Transcribe exactly, please, the line bearing "At what coordinates" and all later lines through the end of the records, with the pictures left out.
--- START ---
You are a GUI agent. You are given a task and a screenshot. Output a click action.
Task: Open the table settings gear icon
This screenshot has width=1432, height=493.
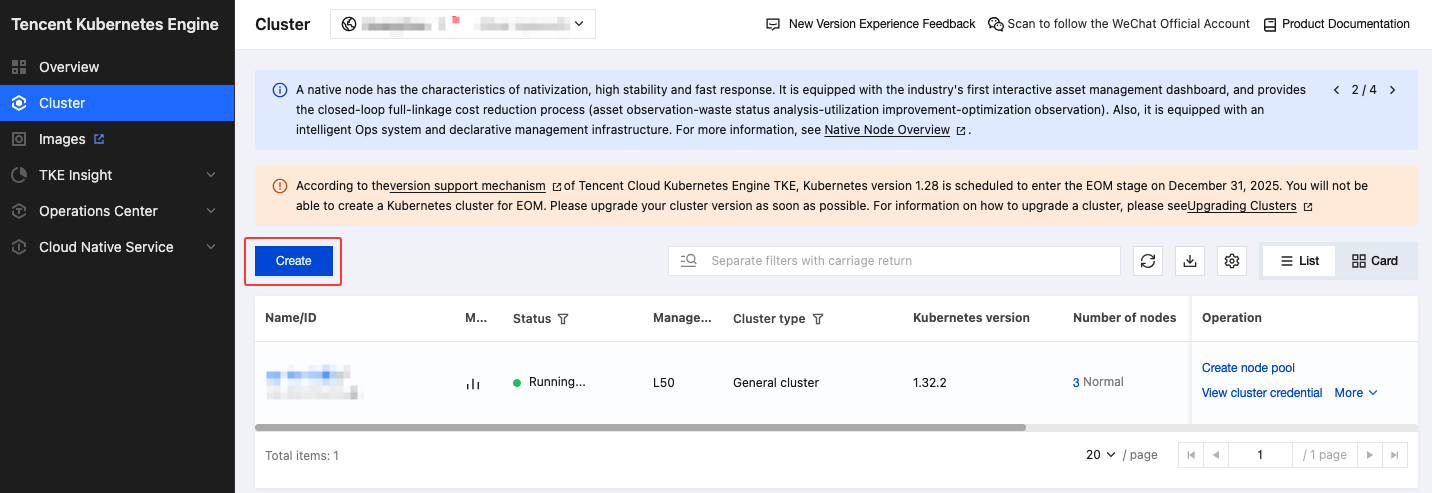1232,261
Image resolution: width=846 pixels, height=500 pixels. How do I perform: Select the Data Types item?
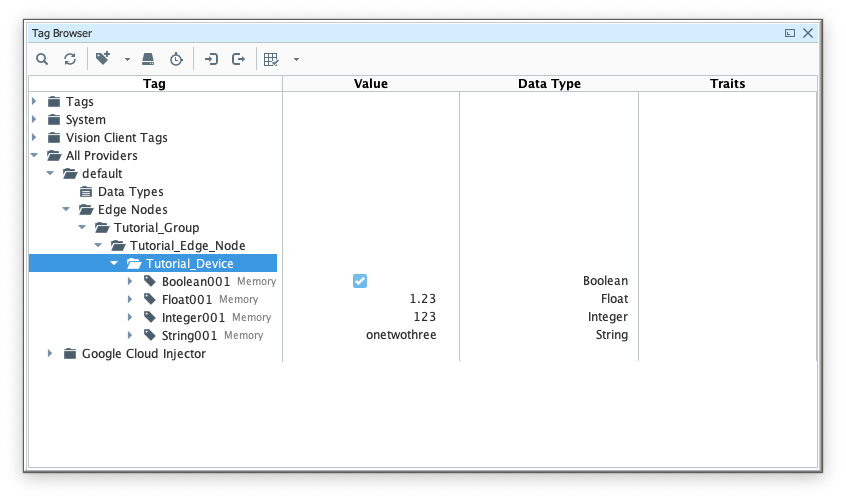[x=130, y=191]
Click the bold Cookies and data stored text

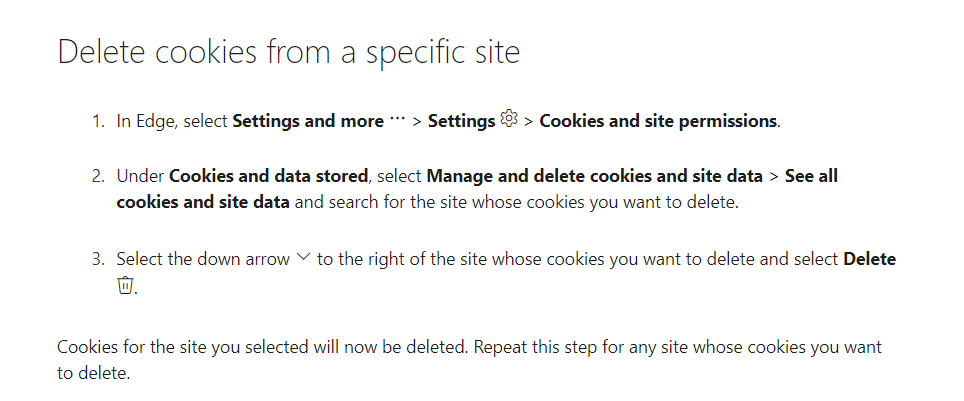(x=268, y=176)
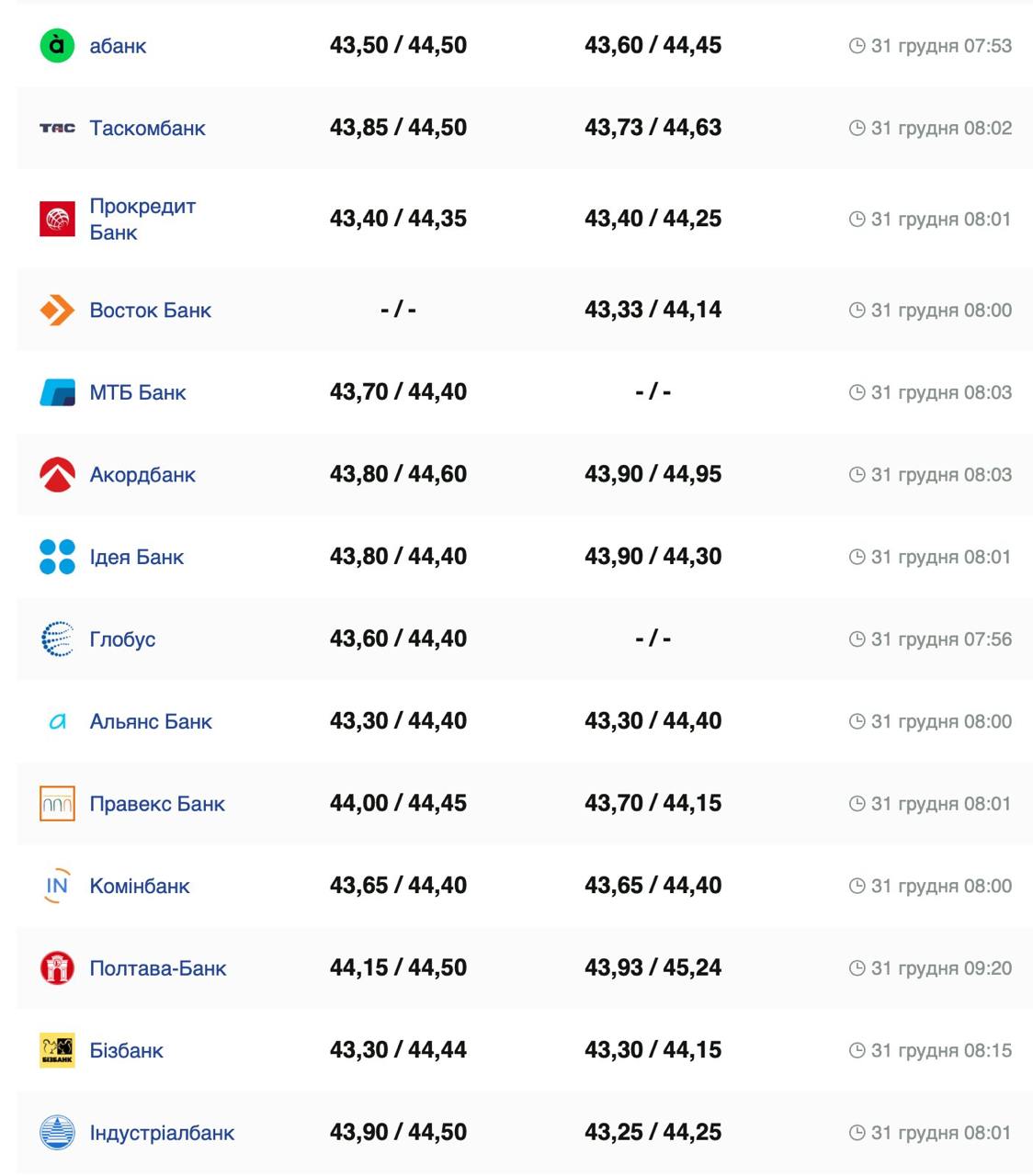This screenshot has height=1176, width=1033.
Task: Open the Індустріалбанк link
Action: pyautogui.click(x=162, y=1133)
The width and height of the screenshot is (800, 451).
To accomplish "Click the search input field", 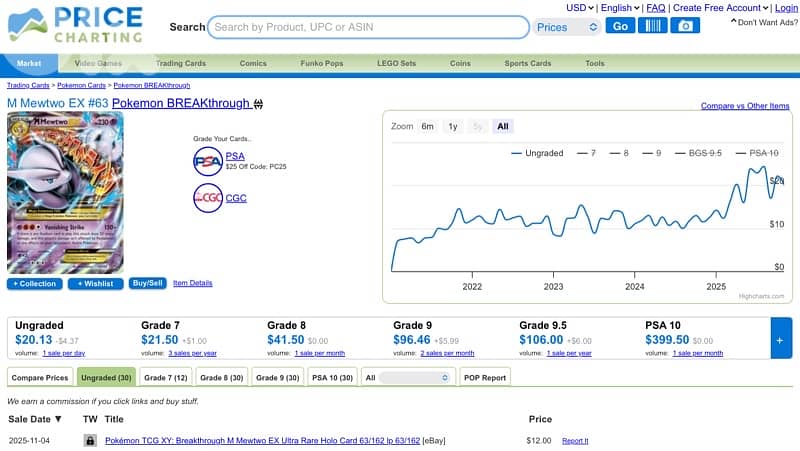I will click(x=368, y=27).
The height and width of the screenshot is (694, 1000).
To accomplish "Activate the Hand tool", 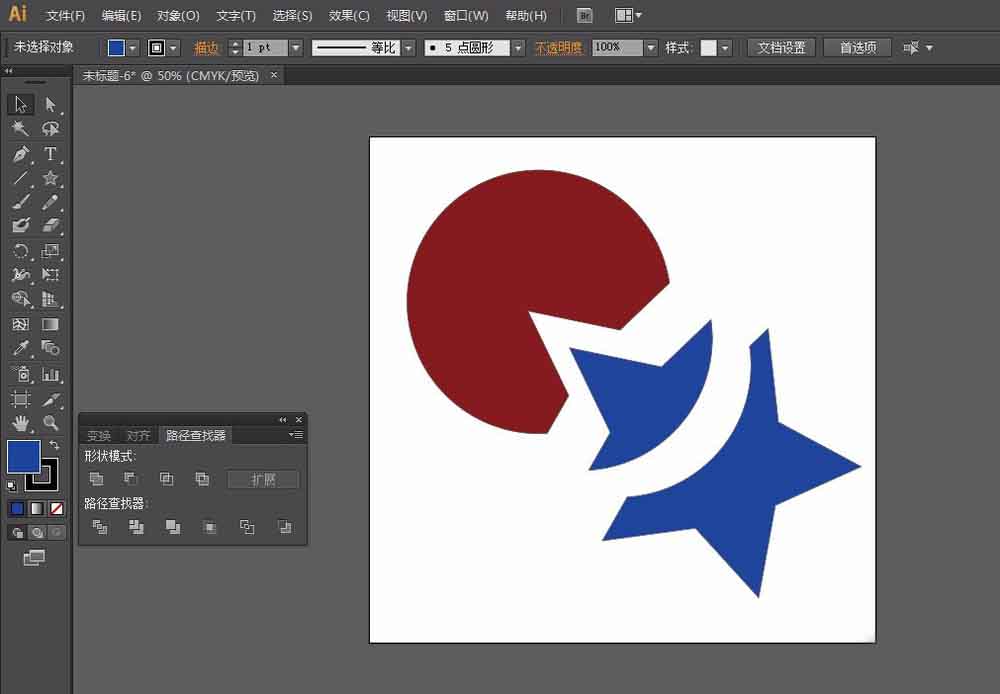I will (x=20, y=422).
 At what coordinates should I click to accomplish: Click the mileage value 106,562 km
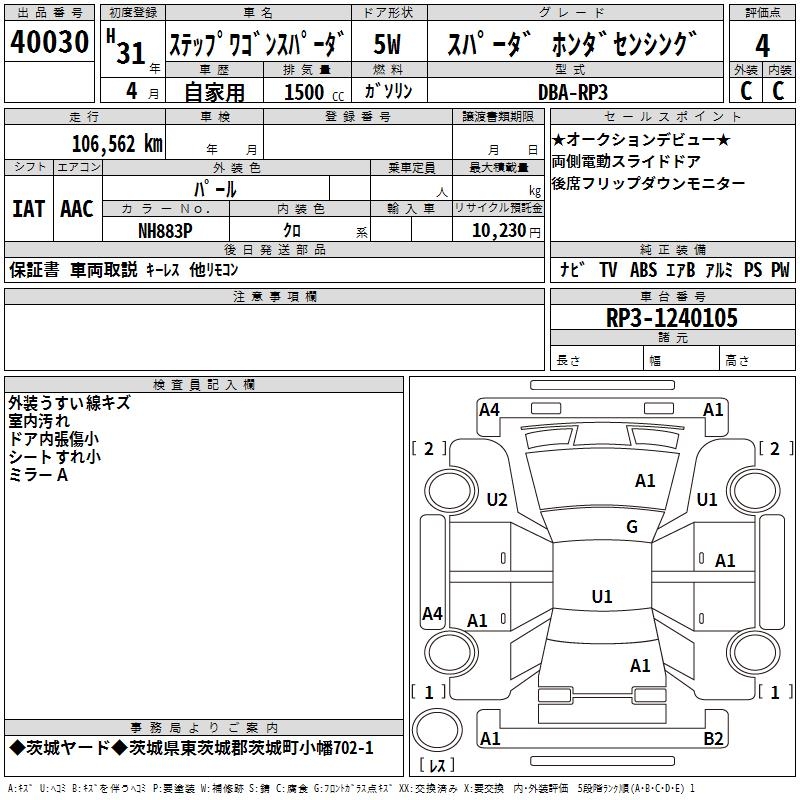(117, 144)
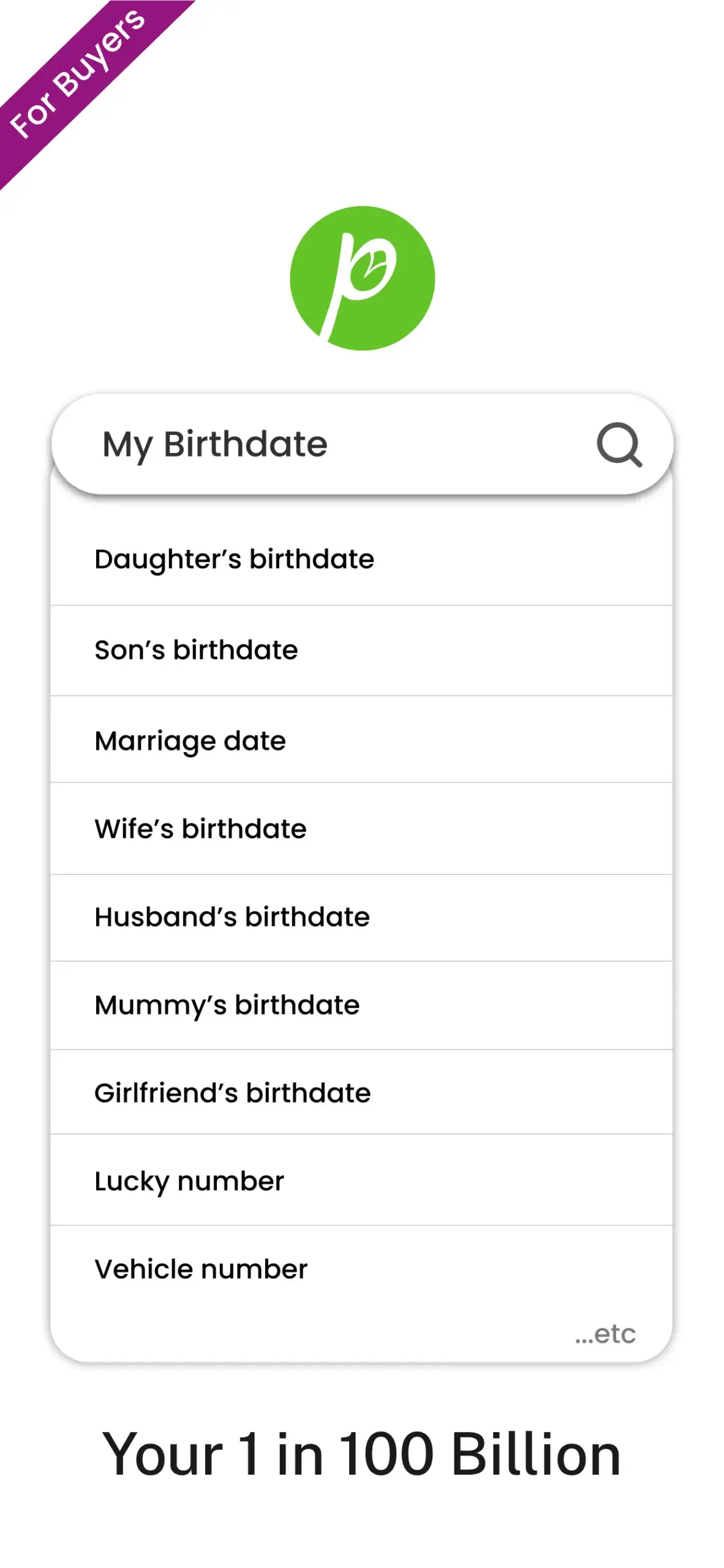Viewport: 724px width, 1568px height.
Task: Select the Lucky number option
Action: point(361,1180)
--- END ---
▸ TASK ANSWER
 At what coordinates should I click to accomplish: Click the mileage value 106,562 km
(117, 144)
Viewport: 724px width, 1568px height.
Task: Select the Lucky number option
Action: point(361,1180)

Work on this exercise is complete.